If you're looking at vacuum degassing I would recommend a 12-24 volt vacuum pump available on eBay. They are diaphragm pumps capable of pulling and more importantly...hold a vacuum. If you are looking to vacuum rack your wine or just do simple wine racking/filtering then I would highly recommend the All in one wine pump. Nothing else works as well.


----------



## 3274mike (Oct 15, 2013)

thanks I figured that was the case


----------



## cimbaliw (Oct 15, 2013)

With all due respect to Steve "VacuumPumpMan" If you have the gear, I'd give it a try. Considering Jimmy James' experience probably some type of regulator and meter may be of benefit. I've read lots of complaints about oil compressor pumps smelling and spewing oily discharge about the wine room. Perhaps if you could isolate it somehow you may have something you like. I'd do an internet search and see what others are doing. There are several folks out there that started with an HVAC pump and moved on from there.


----------



## vacuumpumpman (Oct 15, 2013)

This is taken from my FAQ's from the website -

Can I use the standard A/C vacuum pumps that I have seen advertised and on some Wine Forums ?
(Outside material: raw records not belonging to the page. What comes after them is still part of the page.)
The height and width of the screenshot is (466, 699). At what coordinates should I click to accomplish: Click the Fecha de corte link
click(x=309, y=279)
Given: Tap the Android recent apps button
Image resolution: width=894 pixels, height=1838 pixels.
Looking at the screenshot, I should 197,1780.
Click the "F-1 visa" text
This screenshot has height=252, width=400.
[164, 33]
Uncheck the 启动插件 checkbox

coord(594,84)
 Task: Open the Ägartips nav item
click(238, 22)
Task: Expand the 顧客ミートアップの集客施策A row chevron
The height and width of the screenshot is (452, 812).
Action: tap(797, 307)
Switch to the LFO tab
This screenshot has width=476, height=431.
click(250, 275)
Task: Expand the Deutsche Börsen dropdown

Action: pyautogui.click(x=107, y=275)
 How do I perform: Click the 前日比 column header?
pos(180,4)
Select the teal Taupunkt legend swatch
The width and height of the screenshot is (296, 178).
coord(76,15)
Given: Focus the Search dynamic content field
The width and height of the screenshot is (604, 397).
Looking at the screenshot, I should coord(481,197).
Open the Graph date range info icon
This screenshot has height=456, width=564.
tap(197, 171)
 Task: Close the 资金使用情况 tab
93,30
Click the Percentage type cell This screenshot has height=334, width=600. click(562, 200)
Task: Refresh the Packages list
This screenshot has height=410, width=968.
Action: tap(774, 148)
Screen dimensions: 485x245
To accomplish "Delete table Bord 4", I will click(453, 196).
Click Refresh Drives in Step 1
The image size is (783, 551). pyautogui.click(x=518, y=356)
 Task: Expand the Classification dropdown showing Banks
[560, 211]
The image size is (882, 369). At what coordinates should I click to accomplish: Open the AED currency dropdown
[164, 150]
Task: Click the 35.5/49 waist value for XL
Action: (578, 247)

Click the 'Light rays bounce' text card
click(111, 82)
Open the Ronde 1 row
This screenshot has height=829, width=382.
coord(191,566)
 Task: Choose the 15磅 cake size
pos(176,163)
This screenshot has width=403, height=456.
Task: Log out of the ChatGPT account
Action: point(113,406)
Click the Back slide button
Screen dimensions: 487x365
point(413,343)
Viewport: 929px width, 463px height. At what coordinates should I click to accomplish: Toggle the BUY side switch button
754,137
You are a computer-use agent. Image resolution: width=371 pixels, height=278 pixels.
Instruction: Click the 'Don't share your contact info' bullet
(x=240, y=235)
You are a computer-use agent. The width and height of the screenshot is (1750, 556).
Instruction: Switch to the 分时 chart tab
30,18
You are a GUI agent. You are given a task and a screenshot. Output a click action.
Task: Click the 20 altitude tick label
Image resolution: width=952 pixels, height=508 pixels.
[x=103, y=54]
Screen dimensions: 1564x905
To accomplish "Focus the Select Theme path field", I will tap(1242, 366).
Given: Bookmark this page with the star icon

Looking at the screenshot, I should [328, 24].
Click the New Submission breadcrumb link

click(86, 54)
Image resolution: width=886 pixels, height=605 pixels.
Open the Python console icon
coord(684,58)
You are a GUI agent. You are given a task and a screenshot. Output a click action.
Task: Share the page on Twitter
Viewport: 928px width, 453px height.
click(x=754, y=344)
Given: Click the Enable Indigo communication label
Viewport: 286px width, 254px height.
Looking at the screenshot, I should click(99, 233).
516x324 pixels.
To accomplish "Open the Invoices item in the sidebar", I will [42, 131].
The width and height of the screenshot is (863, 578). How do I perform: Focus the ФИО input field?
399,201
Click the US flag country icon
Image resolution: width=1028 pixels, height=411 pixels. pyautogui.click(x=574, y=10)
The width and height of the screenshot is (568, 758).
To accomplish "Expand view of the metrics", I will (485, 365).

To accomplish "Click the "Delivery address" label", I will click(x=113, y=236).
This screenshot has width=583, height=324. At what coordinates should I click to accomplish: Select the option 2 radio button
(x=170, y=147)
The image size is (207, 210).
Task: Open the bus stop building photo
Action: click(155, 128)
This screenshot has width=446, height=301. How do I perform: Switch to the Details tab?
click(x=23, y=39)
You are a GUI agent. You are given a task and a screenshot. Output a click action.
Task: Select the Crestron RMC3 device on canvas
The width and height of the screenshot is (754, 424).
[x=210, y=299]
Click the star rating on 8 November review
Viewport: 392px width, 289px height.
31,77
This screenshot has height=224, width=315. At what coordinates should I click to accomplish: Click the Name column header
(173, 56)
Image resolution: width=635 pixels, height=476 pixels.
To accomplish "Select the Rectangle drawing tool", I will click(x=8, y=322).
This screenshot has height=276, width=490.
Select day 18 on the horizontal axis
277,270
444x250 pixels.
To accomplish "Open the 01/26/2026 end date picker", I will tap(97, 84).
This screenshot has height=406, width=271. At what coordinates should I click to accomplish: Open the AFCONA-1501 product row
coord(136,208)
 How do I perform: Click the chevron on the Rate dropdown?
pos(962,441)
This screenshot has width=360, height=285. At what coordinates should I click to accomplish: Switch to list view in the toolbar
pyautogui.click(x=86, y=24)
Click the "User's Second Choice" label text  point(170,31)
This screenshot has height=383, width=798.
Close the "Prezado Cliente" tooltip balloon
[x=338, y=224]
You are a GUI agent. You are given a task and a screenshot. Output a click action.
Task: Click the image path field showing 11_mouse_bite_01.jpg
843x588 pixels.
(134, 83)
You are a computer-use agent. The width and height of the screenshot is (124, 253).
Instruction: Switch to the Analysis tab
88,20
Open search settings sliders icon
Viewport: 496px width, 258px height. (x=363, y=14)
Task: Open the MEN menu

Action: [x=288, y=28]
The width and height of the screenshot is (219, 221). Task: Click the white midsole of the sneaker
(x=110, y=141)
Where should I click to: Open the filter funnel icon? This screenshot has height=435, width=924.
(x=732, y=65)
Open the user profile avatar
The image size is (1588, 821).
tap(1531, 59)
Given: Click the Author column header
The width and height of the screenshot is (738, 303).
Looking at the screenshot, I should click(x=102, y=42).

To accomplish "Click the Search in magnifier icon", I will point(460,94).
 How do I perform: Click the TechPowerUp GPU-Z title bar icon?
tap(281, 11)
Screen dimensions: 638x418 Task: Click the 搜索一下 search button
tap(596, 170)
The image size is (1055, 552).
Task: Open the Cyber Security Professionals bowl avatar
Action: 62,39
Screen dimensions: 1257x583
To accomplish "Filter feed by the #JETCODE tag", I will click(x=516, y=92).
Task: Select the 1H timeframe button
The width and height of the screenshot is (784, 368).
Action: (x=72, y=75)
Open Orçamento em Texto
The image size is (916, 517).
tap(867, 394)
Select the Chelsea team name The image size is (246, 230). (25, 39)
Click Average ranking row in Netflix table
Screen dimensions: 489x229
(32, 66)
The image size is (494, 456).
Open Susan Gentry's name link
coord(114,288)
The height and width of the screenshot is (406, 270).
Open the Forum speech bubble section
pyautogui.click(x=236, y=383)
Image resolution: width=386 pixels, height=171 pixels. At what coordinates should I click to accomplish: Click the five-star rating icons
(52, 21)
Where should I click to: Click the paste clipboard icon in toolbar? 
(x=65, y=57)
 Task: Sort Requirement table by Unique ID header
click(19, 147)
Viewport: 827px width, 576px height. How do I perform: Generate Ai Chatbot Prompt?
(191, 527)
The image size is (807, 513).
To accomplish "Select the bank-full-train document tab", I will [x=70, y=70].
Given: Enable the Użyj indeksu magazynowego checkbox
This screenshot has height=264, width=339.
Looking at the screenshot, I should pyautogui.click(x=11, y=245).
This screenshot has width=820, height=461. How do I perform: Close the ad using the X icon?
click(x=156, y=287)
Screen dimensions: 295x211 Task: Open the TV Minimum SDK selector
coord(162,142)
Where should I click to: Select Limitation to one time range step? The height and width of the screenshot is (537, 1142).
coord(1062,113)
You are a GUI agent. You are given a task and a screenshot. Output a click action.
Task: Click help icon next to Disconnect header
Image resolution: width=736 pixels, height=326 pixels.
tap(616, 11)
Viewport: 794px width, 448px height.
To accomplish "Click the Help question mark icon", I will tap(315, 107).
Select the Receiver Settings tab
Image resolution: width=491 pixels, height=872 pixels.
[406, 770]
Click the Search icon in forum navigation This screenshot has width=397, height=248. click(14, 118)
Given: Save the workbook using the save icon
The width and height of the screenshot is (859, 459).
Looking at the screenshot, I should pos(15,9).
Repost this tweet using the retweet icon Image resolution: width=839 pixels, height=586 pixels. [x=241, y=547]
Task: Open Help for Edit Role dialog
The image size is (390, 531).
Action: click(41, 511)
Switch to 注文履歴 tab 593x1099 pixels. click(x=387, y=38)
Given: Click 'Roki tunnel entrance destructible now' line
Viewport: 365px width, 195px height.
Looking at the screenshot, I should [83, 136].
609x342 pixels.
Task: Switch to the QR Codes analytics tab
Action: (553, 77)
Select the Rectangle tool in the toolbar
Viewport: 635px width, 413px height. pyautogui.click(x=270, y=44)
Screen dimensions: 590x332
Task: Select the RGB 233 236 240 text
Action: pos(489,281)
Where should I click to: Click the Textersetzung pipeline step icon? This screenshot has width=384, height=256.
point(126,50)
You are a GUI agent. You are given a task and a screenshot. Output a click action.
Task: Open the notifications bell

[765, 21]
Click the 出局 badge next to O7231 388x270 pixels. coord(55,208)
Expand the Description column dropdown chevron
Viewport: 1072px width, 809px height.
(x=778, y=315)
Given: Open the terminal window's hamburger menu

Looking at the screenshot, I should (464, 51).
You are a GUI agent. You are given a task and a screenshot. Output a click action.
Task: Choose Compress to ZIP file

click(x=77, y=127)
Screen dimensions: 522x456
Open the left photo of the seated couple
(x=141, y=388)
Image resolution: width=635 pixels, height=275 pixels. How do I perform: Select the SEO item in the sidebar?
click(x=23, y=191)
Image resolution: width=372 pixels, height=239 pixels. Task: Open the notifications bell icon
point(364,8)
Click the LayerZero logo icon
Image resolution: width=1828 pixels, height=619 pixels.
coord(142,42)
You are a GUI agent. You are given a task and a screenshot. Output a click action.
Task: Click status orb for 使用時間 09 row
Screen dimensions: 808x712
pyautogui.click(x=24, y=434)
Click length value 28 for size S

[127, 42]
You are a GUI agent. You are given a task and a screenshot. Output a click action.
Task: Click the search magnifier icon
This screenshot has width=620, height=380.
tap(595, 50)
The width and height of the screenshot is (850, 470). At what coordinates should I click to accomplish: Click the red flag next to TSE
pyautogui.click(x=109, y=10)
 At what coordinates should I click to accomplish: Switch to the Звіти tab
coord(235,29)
It is very hard to control the vacuum while transferring or bottling. 
They are loud. 
They are heavy!! 
It is more complicated. You would still need a vacuum reservoir and release valve, possible gauges, and more. They use oil and it is critical that the oil level always be maintained or the pump will burn out. Oil can leak through the overflow tube into the vacuum overflow container which contains overflow wine. After continued use, oil fumes can be smelled in the room. During use the oil from the unit escapes from the air valve pooling on your “soaker rag” under the a/c vacuum pump. 
Yes, I have used and experimented with the a/c vacuum pump for a long time. Through years of experimentation I invented the best vacuum pump for home wine makers on the market today. Our pumps are oil free!! No smell, quiet, only pulls up to 22 inches of vacuum, less chance of carboy mishaps, more controllable and lighter and easier to use


----------



## Arne (Oct 16, 2013)

I agree with Steve, he has done a lot of research to make the best pump for the purpose. On the other hand you have a vac. pump. If you pull wine into it, just change the oil. You can hook something up to the discharge and discharge outside if you get too much oil smell. You probably have a old gauge manifold laying around. Buy a vac. guage from your wholesaler and put it on the manifold. you can use the manifold to control the vacuum. Put a catch jar in line before the manifold. Keep your vac. pressures down while expermenting with it. They work, but be a little careful with it and you should be fine. I filled mine with wine once, but some fresh oil and back in business. Arne.


----------



## 3274mike (Oct 19, 2013)

thanks for all the info will post if i try it will have an allinone at some point wife watching my hobby spending pretty close at this point


----------



## Arne (Oct 21, 2013)

wife watching my hobby spending pretty close at this point[/QUOTE]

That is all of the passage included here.